--- Exercise data ---

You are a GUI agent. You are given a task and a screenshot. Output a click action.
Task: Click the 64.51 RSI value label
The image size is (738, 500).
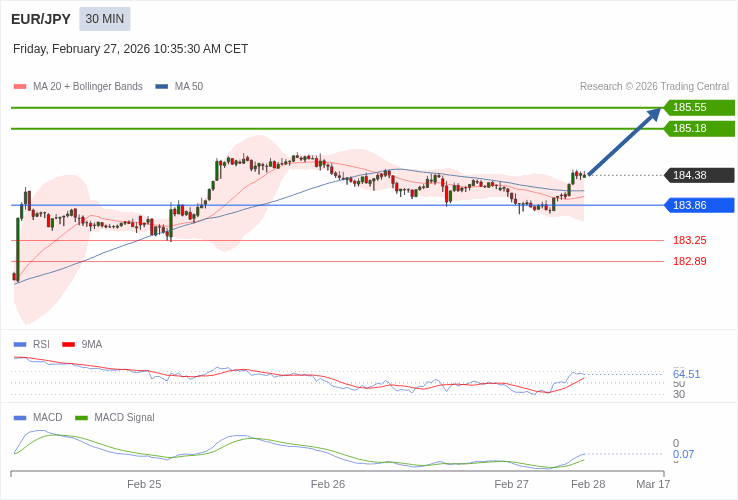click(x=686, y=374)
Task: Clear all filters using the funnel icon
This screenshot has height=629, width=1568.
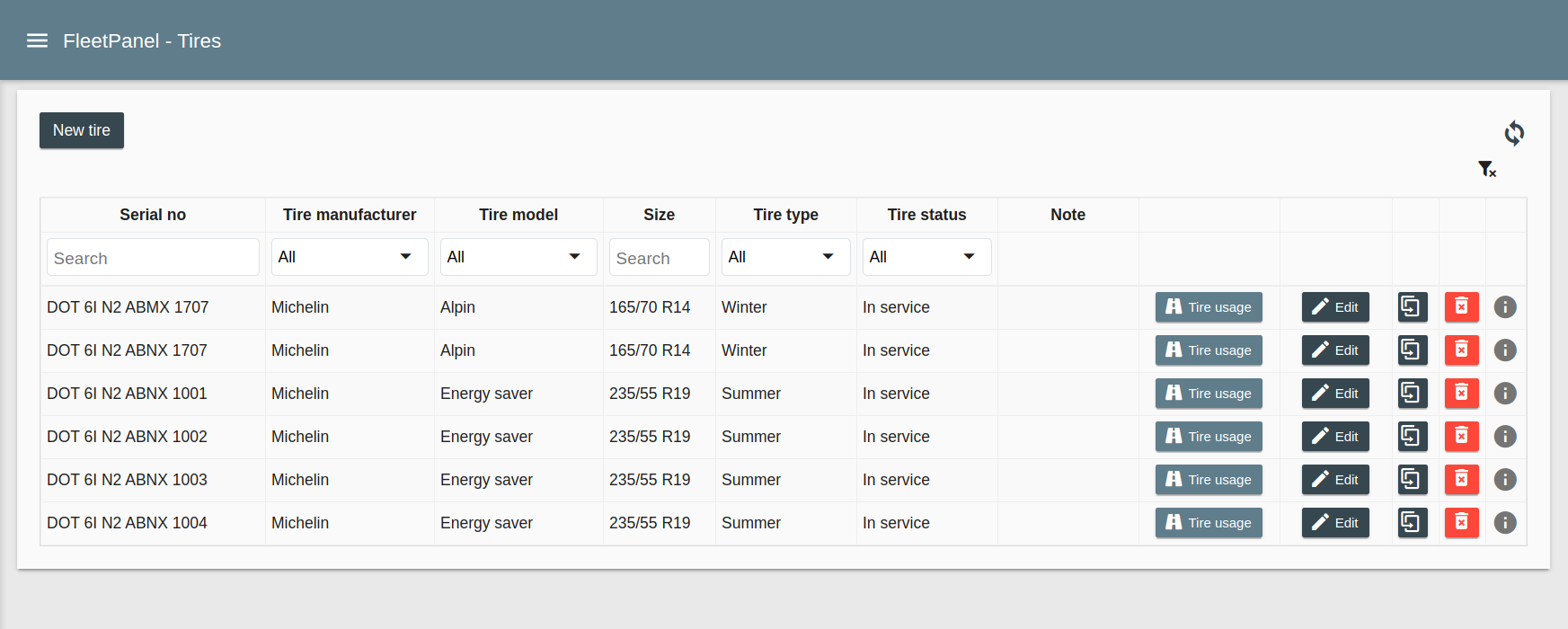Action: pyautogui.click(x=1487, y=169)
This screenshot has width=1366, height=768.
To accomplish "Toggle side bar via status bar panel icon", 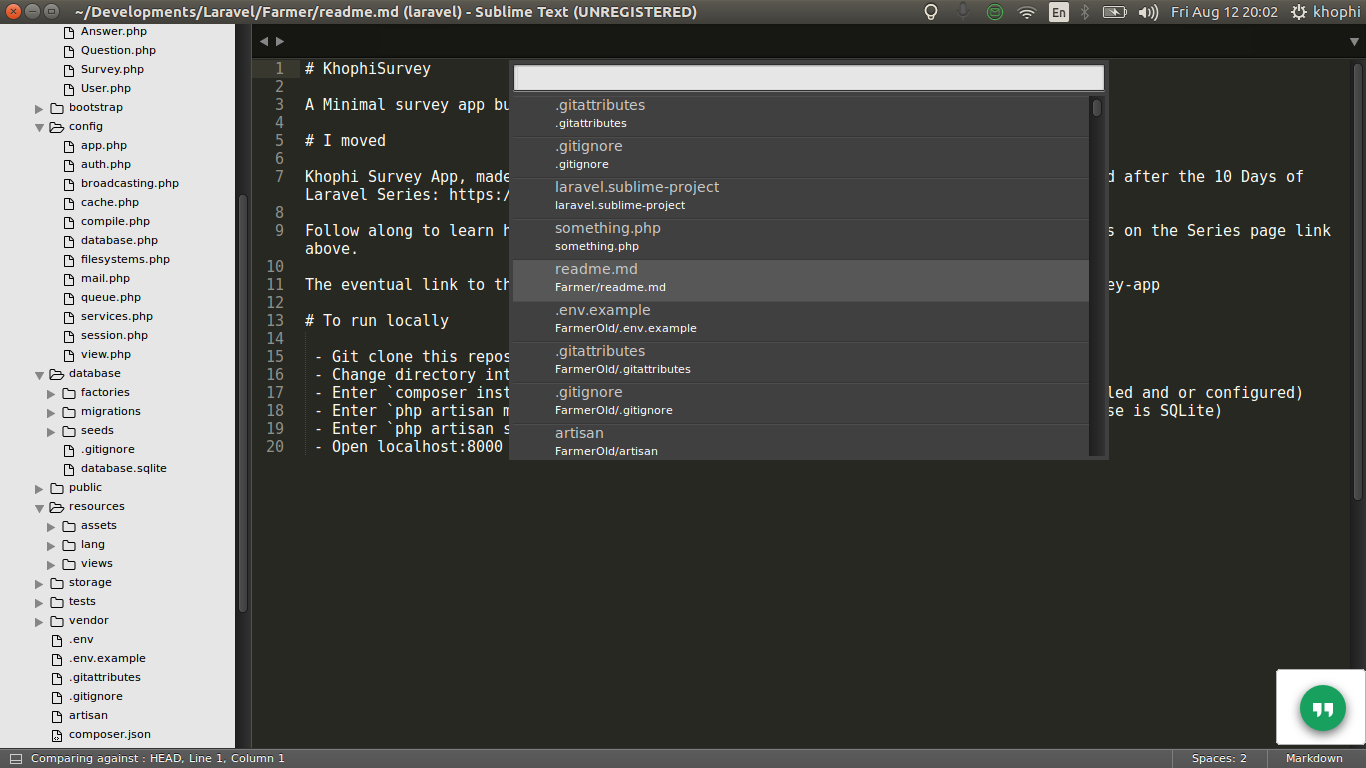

---

Exercise directions: Without the images, output all the entries exactly as they stand.

Output for this task:
You are a GUI agent. You are given a task and a screenshot. Output a click action.
Task: Click the 64.51 RSI value label
The image size is (738, 500).
click(x=686, y=374)
Task: Clear all filters using the funnel icon
This screenshot has height=629, width=1568.
Action: pyautogui.click(x=1487, y=169)
This screenshot has width=1366, height=768.
To accomplish "Toggle side bar via status bar panel icon", 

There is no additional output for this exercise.